_THE PROBLEM_:
Print the lines of the entries below from the one with "Click the Accumulated" through the final line, exactly as they appear. The pictures are not part of the copy.

________________________________________

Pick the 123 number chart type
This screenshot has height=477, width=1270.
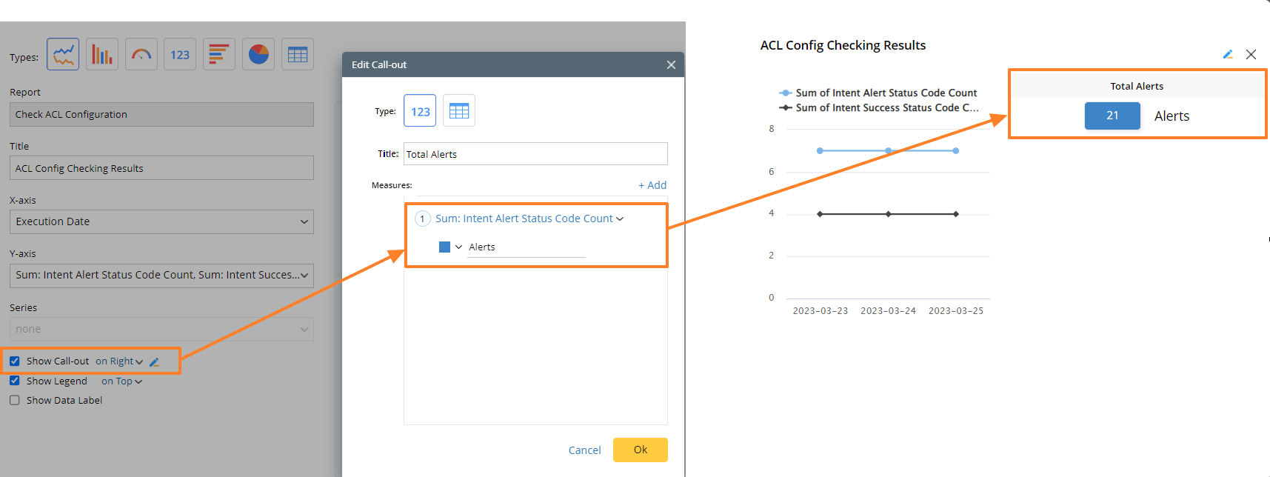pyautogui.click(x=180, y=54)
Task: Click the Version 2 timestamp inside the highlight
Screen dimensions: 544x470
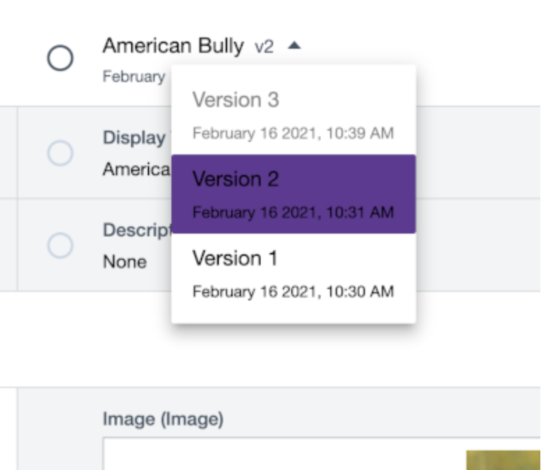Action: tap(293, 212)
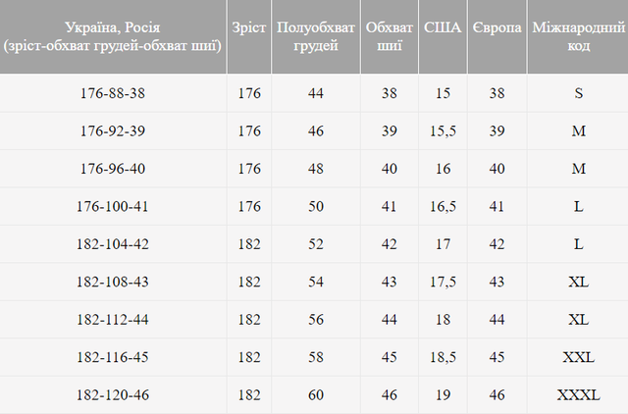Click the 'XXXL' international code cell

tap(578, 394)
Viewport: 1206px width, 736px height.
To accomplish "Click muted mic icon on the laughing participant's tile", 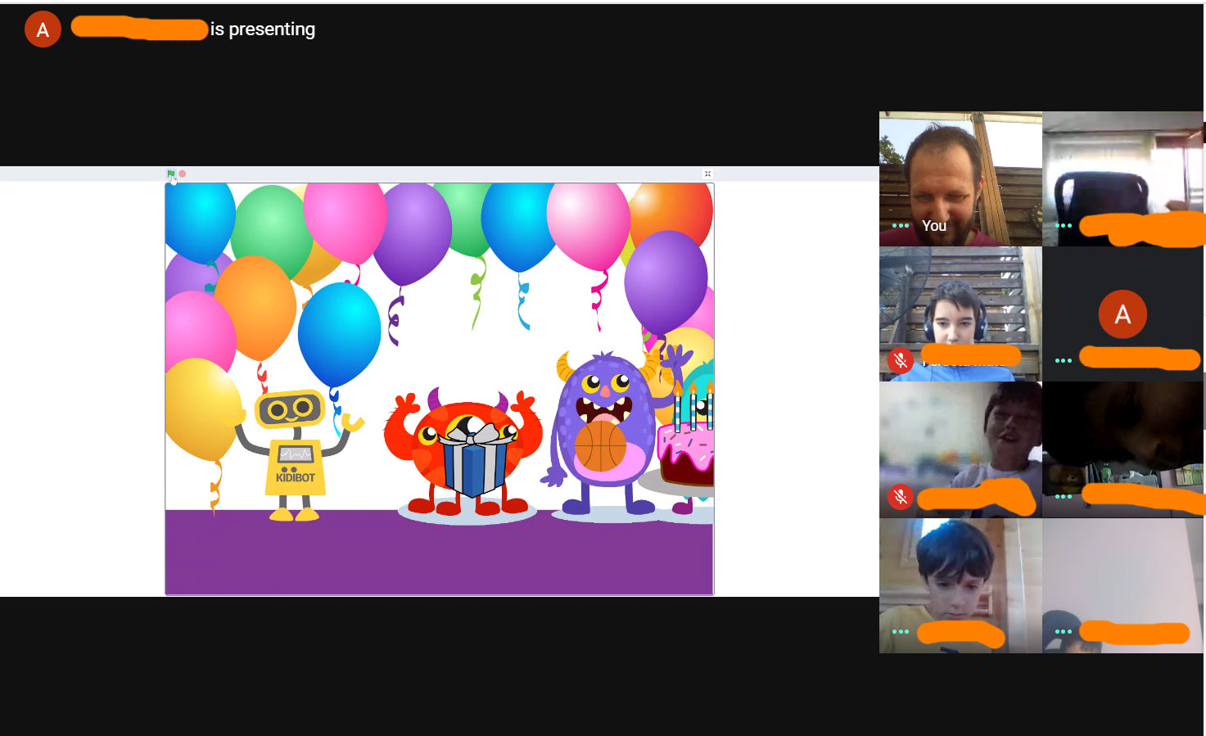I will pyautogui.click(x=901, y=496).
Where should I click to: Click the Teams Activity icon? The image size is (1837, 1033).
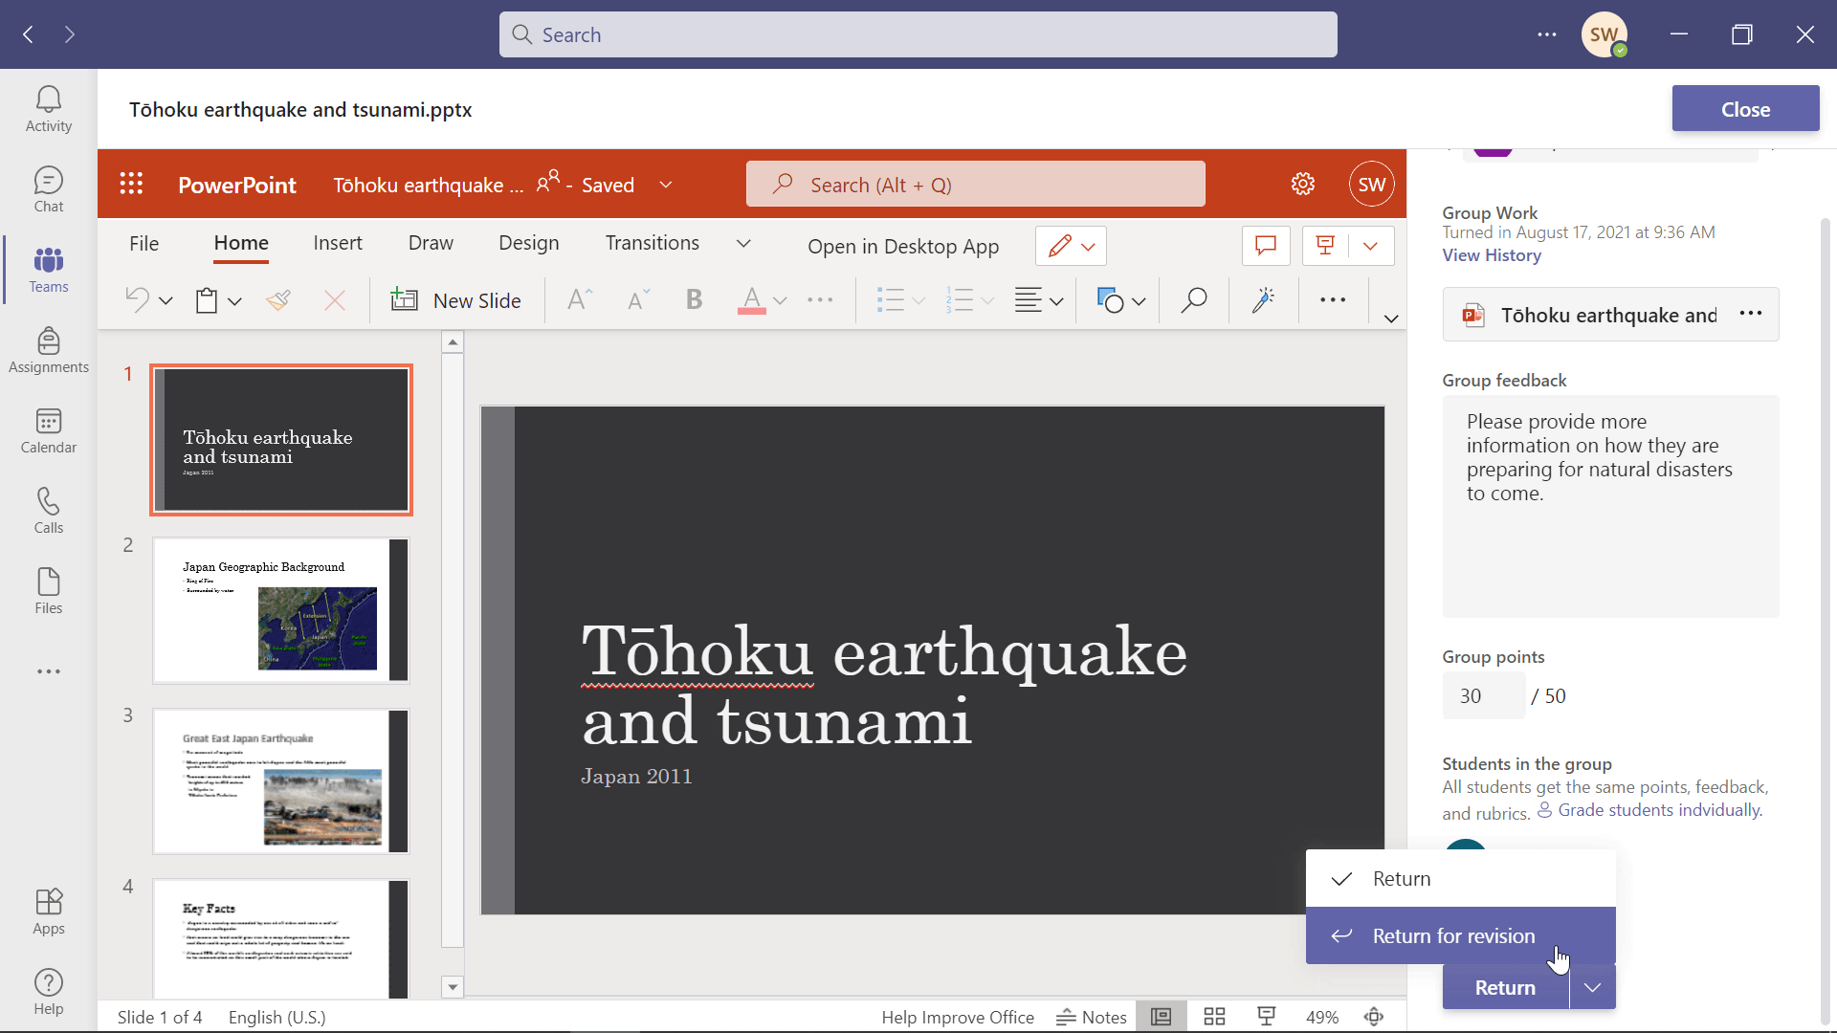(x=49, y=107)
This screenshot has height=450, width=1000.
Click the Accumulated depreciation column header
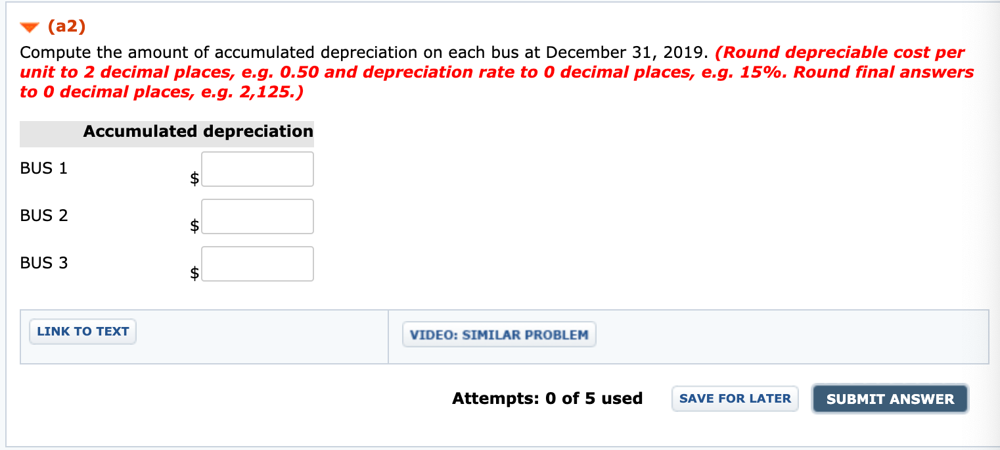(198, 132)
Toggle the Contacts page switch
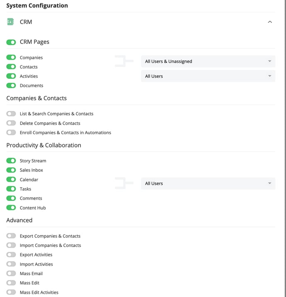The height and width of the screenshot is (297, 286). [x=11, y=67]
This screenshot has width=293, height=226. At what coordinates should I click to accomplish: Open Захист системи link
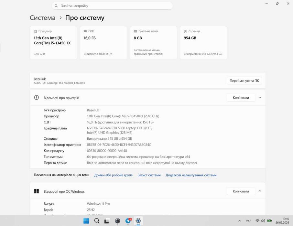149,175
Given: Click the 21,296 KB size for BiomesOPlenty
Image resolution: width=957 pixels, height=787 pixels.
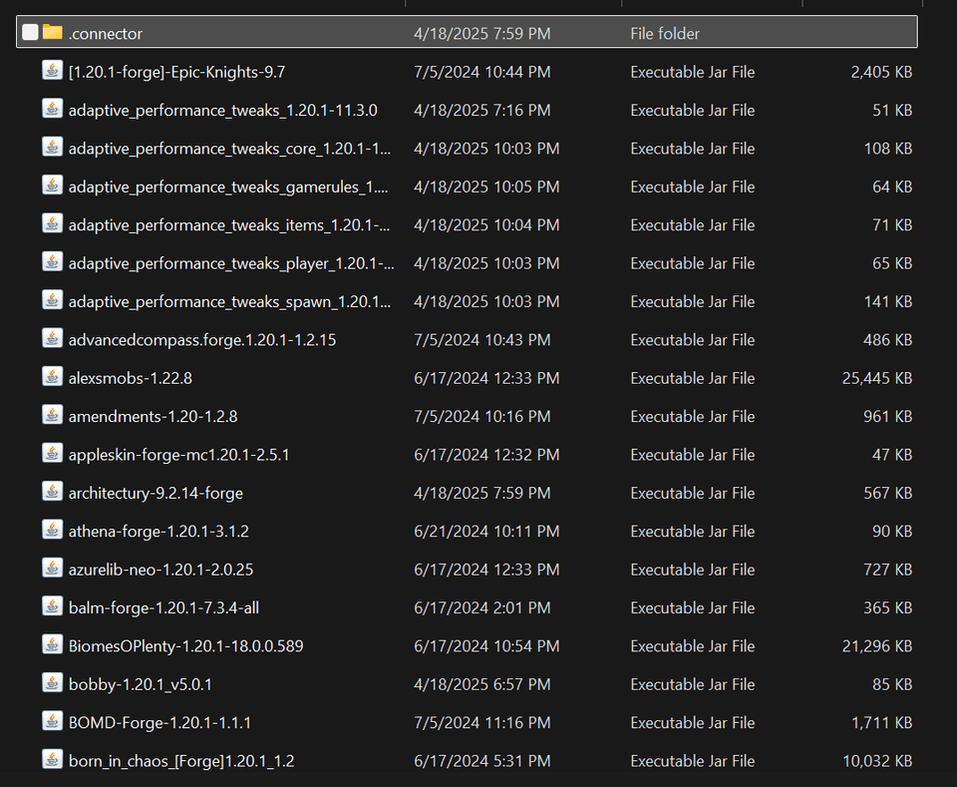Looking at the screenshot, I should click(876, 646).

________________________________________

_ANSWER TO THIS PROBLEM_:
Click the Accumulated depreciation column header
(198, 132)
Toggle the Contacts page switch
The height and width of the screenshot is (297, 286). [x=11, y=67]
This screenshot has width=293, height=226. At what coordinates should I click to accomplish: Open Захист системи link
149,175
Given: Click the 21,296 KB size for BiomesOPlenty
Image resolution: width=957 pixels, height=787 pixels.
Looking at the screenshot, I should click(876, 646).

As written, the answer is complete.